A STB would typically display channel numbers such as 2, 4, 5, 7, 9, 11, 13 for basic broadcast channels, and 5xx for HD B-cast channels. However, the digital channels this TV discovered all have 6 - 7 digit numbers such as RFxx-xxxx.
Questions;
1. Is this typical of a QOM receiver capability?
2. Are the channel numbers always same nationwide or specific to a local/city? I am ventura county, CA.
3. Do you know where I can get a cross-reference guide (cheat sheet) for what RFxx-xxxx channel is for what broadcaster/purpose?
thanks
1 - QAM receivers take the digital (HD) broadcast and look at a header called PSIP that should remap the channel to something like 3.1 for the primary didgital channel for broadcast channel 3. The SD versions do not have PSIP information.
2 - The channel numbers vary by market.

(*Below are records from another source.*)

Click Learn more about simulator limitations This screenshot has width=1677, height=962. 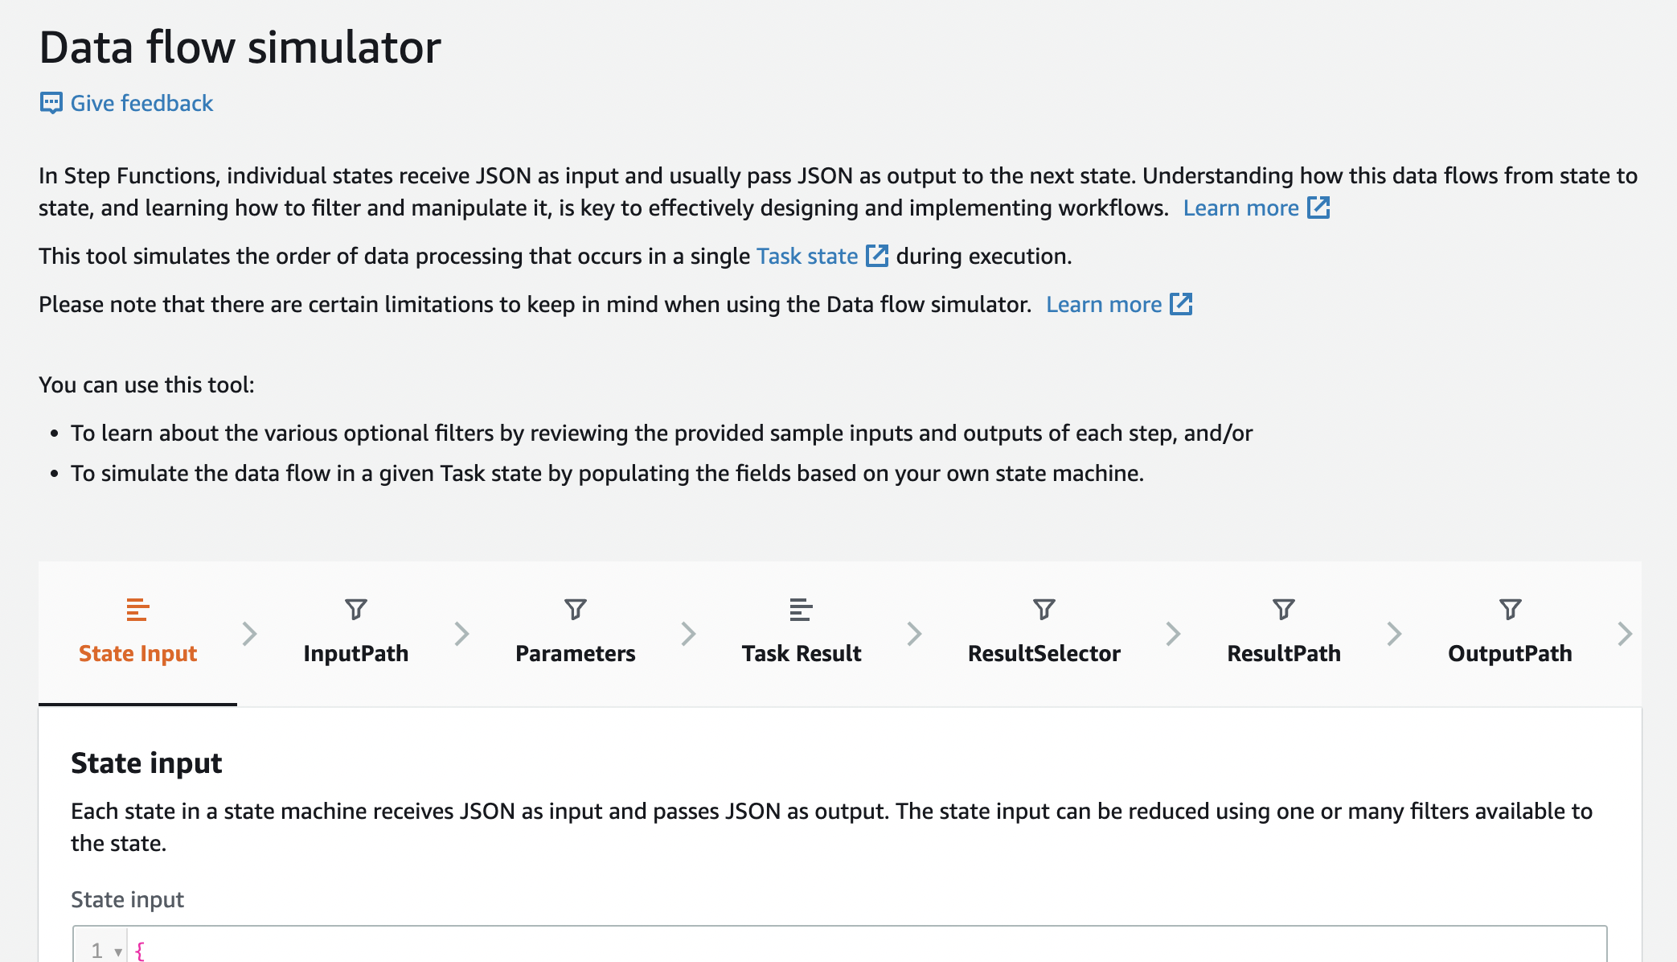click(x=1105, y=304)
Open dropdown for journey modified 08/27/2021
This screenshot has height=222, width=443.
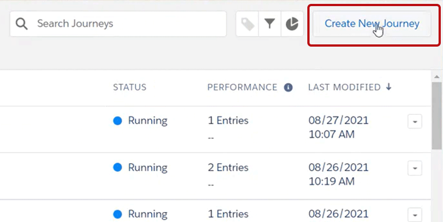click(415, 121)
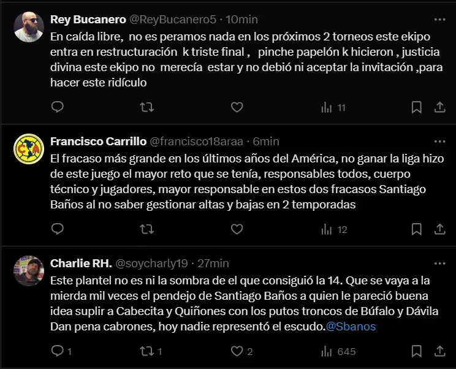Share Rey Bucanero's tweet
This screenshot has height=369, width=456.
pos(439,107)
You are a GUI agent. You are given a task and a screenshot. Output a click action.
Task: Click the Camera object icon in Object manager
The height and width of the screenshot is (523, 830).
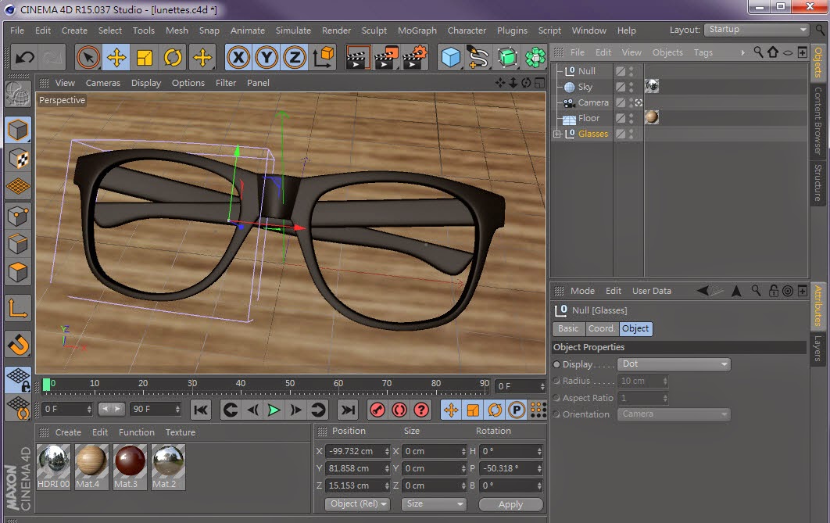pyautogui.click(x=571, y=102)
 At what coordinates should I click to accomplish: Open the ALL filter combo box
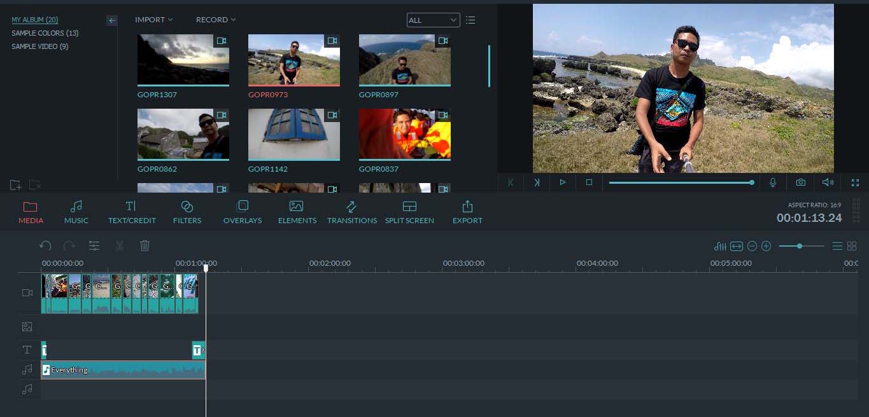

That being said,the local SD channels are typically in the 6x.x range (53.x to 66.x) and the digitals (HD) are in the 7x.x range (71.x to 75.x in my area)
3 - You would need someone in your specific market to giove you a QAM to OTA cross reference.
05-06-2009 05:37 PM
Thanks for your help.
Sounds like its will be easier for me to break out a spreadsheet and map it myself.
I was hoping that there was some FCC regulation that forces broadcasters to announce QAM mapping to a location.
Would be a nice forum section/post.
BTW - I saw WGN (star trek) and a Fox channel (volleyball) unencrypted. Arent these national channels?
"....local SD, local digital (HD), music, and PEG channels - these are all that are sent in clear QAM. None of the national channels (ESPN, USA, Sci-Fi, etc.) will be tunable (since they are all encrypted) unless you have a cable card from Verizon."
05-07-2009 04:27 AM
the local digital channels vary by market as mentioned, and they are determined by the OTA broadcasting station. for example, if ABC is channel 2 (OTA) for you, then ABC in HD will be 2.1
if you want a complete listing of the digital stations in your area, go to antennaweb.org.
05-07-2009 04:57 AM
@sdchargers_fan wrote:BTW - I saw WGN (star trek) and a Fox channel (volleyball) unencrypted. Arent these national channels?
WGN for some reason is in the clear and whenever FiOS does a freebie preview, they turn off the encoding - may be the case for the FOX channel. So if they are running an HBO freebie weekend you would suddenly find those channels unencrypted and tunable on your TV's tuner for the duration of the freebie. 99 and 44/100's percent of the national channels are encrypted
05-14-2009 11:45 PM
Correct. antennaweb.org does not help me for it cross references air broadcast channels.
Verizon channels have nothing to do with this.
05-15-2009 07:04 AM
@sdchargers_fan wrote:Correct. antennaweb.org does not help me for it cross references air broadcast channels.
Verizon channels have nothing to do with this.
interesting, I thought that VZ was supposed to display them with their OTA numbers, sorry about that. i know comcast did that.